§ **Task prompt**
Copy all of the material below, line for line.

Content starts

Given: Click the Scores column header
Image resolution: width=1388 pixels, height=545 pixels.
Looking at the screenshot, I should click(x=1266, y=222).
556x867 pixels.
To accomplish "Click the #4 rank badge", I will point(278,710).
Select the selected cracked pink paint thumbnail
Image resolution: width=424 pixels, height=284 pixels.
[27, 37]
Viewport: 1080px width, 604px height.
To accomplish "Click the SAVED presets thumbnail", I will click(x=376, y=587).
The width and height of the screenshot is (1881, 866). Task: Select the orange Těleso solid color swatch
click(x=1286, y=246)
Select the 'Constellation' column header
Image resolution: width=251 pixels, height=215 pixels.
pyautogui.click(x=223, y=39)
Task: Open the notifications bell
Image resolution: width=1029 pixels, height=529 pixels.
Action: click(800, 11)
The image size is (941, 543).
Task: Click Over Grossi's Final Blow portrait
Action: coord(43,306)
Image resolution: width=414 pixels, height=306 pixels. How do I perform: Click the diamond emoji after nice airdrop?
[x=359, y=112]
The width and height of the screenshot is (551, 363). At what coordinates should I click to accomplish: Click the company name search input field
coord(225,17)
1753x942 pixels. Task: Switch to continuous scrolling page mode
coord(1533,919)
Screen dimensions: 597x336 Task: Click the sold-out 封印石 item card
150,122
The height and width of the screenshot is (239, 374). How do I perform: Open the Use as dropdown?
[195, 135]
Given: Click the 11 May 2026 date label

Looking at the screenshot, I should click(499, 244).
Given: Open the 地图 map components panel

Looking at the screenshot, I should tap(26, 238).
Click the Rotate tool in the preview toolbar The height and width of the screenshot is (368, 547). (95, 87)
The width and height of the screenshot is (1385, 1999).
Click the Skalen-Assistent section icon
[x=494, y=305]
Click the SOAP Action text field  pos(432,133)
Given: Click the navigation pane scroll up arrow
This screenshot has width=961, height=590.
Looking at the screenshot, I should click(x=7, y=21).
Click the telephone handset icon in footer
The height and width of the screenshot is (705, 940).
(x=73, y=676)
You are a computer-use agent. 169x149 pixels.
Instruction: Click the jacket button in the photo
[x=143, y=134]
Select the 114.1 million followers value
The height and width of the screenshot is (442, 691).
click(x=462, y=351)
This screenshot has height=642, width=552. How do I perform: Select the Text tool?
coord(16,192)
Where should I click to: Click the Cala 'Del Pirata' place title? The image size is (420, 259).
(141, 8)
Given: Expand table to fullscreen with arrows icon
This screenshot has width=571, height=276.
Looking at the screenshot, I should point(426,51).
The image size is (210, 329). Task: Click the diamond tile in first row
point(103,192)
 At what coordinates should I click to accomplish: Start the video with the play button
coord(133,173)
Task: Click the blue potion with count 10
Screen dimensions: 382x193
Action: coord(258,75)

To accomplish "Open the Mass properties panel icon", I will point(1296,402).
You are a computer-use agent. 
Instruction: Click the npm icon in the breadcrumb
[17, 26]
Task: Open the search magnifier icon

Content ends

§ **Response area**
Given: Click the Scores column header
Image resolution: width=1388 pixels, height=545 pixels.
Looking at the screenshot, I should click(x=1266, y=222).
556x867 pixels.
To accomplish "Click the #4 rank badge", I will point(278,710).
Select the selected cracked pink paint thumbnail
Image resolution: width=424 pixels, height=284 pixels.
[27, 37]
Viewport: 1080px width, 604px height.
To accomplish "Click the SAVED presets thumbnail", I will click(x=376, y=587).
The width and height of the screenshot is (1881, 866). Task: Select the orange Těleso solid color swatch
click(x=1286, y=246)
Select the 'Constellation' column header
Image resolution: width=251 pixels, height=215 pixels.
pyautogui.click(x=223, y=39)
Task: Open the notifications bell
Image resolution: width=1029 pixels, height=529 pixels.
Action: click(800, 11)
The image size is (941, 543).
Task: Click Over Grossi's Final Blow portrait
Action: coord(43,306)
Image resolution: width=414 pixels, height=306 pixels. How do I perform: Click the diamond emoji after nice airdrop?
[x=359, y=112]
The width and height of the screenshot is (551, 363). At what coordinates should I click to accomplish: Click the company name search input field
coord(225,17)
1753x942 pixels. Task: Switch to continuous scrolling page mode
coord(1533,919)
Screen dimensions: 597x336 Task: Click the sold-out 封印石 item card
150,122
The height and width of the screenshot is (239, 374). How do I perform: Open the Use as dropdown?
[195, 135]
Given: Click the 11 May 2026 date label

Looking at the screenshot, I should click(499, 244).
Given: Open the 地图 map components panel

Looking at the screenshot, I should tap(26, 238).
Click the Rotate tool in the preview toolbar The height and width of the screenshot is (368, 547). (95, 87)
The width and height of the screenshot is (1385, 1999).
Click the Skalen-Assistent section icon
[x=494, y=305]
Click the SOAP Action text field  pos(432,133)
Given: Click the navigation pane scroll up arrow
This screenshot has width=961, height=590.
Looking at the screenshot, I should click(x=7, y=21).
Click the telephone handset icon in footer
The height and width of the screenshot is (705, 940).
(x=73, y=676)
You are a computer-use agent. 169x149 pixels.
Instruction: Click the jacket button in the photo
[x=143, y=134]
Select the 114.1 million followers value
The height and width of the screenshot is (442, 691).
click(x=462, y=351)
This screenshot has height=642, width=552. How do I perform: Select the Text tool?
coord(16,192)
Where should I click to: Click the Cala 'Del Pirata' place title? The image size is (420, 259).
(141, 8)
Given: Expand table to fullscreen with arrows icon
This screenshot has width=571, height=276.
Looking at the screenshot, I should point(426,51).
The image size is (210, 329). Task: Click the diamond tile in first row
point(103,192)
 At what coordinates should I click to accomplish: Start the video with the play button
coord(133,173)
Task: Click the blue potion with count 10
Screen dimensions: 382x193
Action: coord(258,75)

To accomplish "Open the Mass properties panel icon", I will point(1296,402).
You are a computer-use agent. 
Instruction: Click the npm icon in the breadcrumb
[17, 26]
Task: Open the search magnifier icon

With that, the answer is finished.